> REQUIRED WORK
Can you repeat each of the lines below word for word, leaving the pictures out of your copy?
-- BEGIN --
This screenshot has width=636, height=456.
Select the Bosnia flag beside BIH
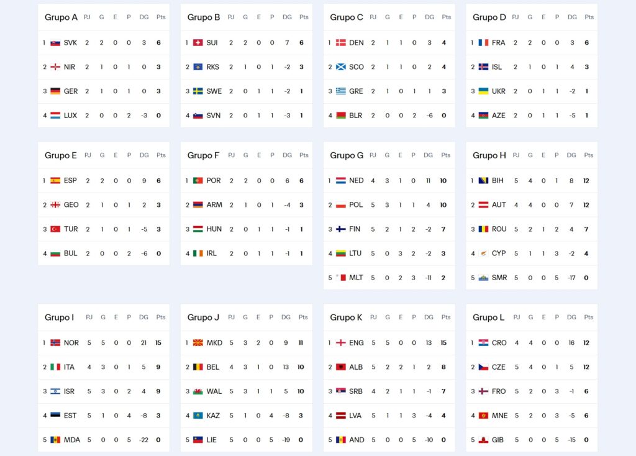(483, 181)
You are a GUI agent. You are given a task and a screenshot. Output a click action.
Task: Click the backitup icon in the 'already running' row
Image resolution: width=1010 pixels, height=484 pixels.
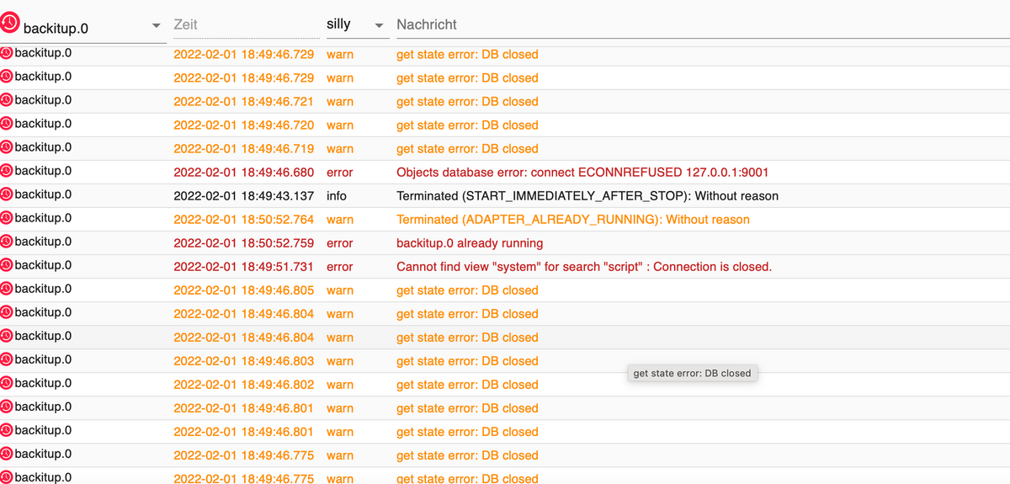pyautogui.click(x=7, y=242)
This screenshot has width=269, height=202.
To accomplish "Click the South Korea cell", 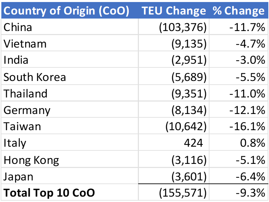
-- END --
> EXERCISE RESULT
This screenshot has width=636, height=456.
Select the Bosnia flag beside BIH
(483, 181)
You are a GUI agent. You are given a task and a screenshot. Output a click action.
Task: Click the backitup icon in the 'already running' row
Image resolution: width=1010 pixels, height=484 pixels.
pyautogui.click(x=7, y=242)
This screenshot has width=269, height=202.
To accomplish "Click the South Korea cell", 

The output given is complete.